Duration: 90-120 min
Tickets: regular – 35 PLN, reduced – 30 PLN

“I remember having a dream. I was so little. I woke up on the train in the morning, screaming: ‘Mommy, I dreamed of Daddy!’ He was walking near the freight car, calling out: ‘Basiunia, Basiunia, where are you?,’” recalled Barbara Klein-Szymańska, who, as a four-year-old girl, was deported to Kazakhstan with her mother and grandparents. “At the same time they were taking us away – precisely on April 20 – my father was shot in Katyn. In the back of the head, just like all the others. My father and his brother Jan. My father was a reserve officer, and Jan was a career officer. Both of them fought in the 1920 war…,” she recounted.

During the tour, it’s impossible to overlook a beautiful photograph of the Klein family in the backyard garden in Supraśl – sadly torn apart, just like their happy life.

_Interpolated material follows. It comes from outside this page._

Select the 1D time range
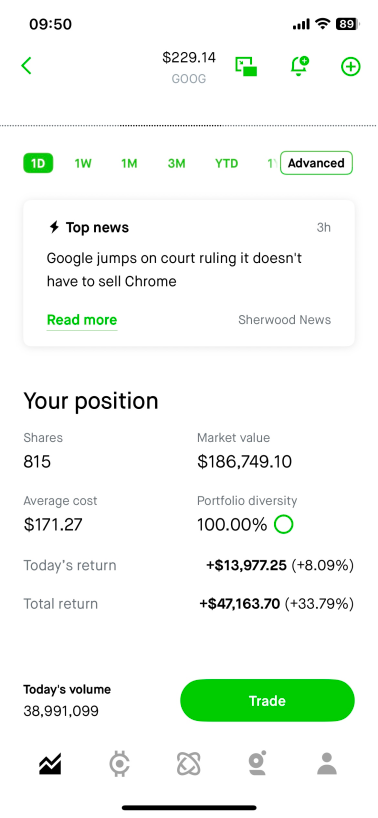The width and height of the screenshot is (378, 818). click(38, 163)
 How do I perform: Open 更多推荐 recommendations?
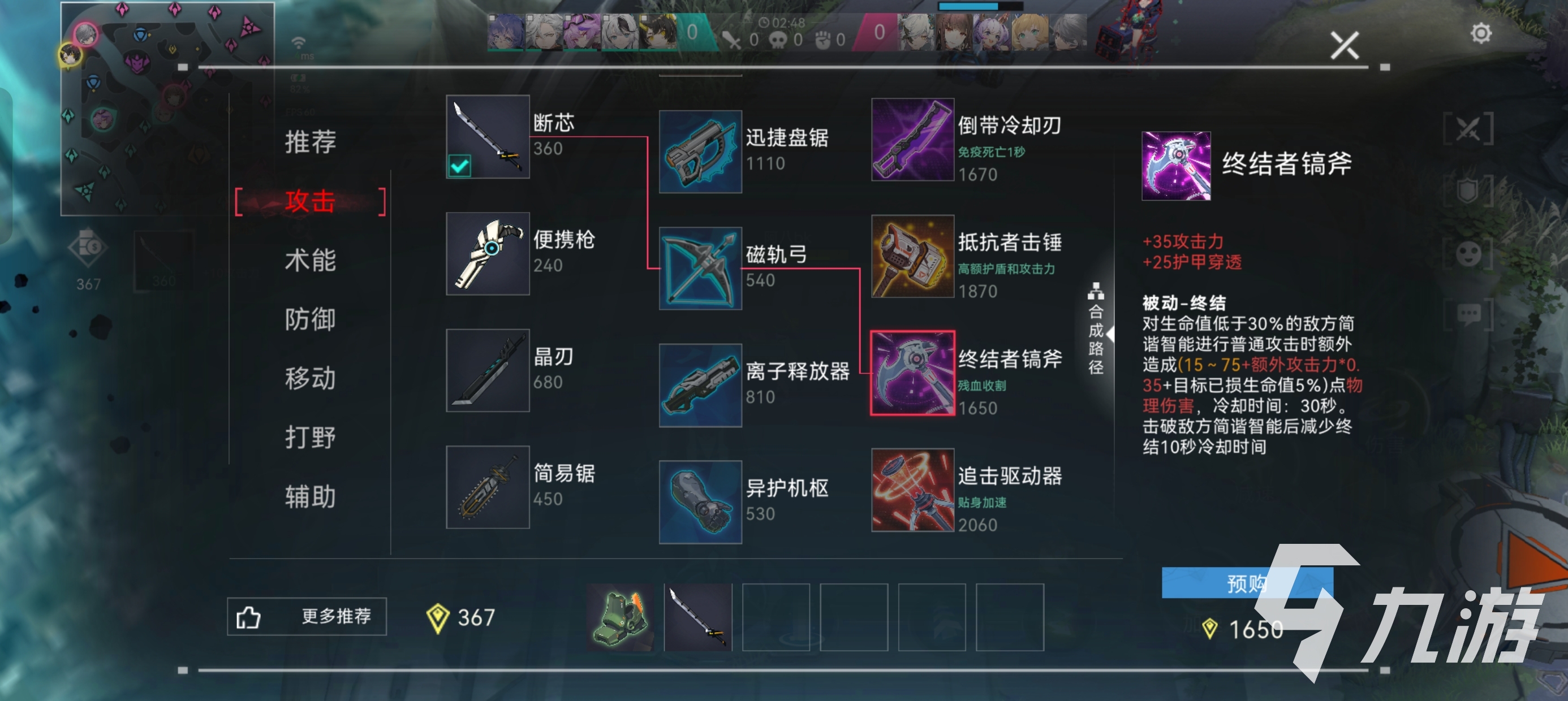tap(307, 617)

These and other stories of the mothers with children, widows, and orphans of the murdered in Katyn, Smolensk, Kharkiv, and other locations, who were deported in April 1940, will be explored during a special tour of the permanent exhibition. The event is specifically dedicated to the victims of the April deportation and the Katyn massacre. Both a visit to the exhibition and a meeting with a witness to history will provide a unique opportunity to better understand one of the most tragic chapters of Polish history. Visitors will have the opportunity to listen to accounts of ‘Katyn children’, in which they will present the fate of their fathers and families. This will enable participants to empathise with the presented stories, experience them more personally and perhaps see parallels with the stories of their own families and the thousands of Polish officers and intellectuals murdered by the NKVD in 1940.

This will be an extraordinary opportunity to listen in the silence of the Katyn Massacre Memorial to the personal memories of the victims of Soviet repressions – concerning the Katyn Massacre, the events of World War II or ‘the crime passed over in silence’ in the Polish People’s Republic – to ask questions and better understand the impact of the past on the present. The event, dedicated to the memory of the April deportations and the Katyn massacre, will not only bring closer the tragic fate of those days, but also emphasize the importance of cultivating the memory of the victims for future generations.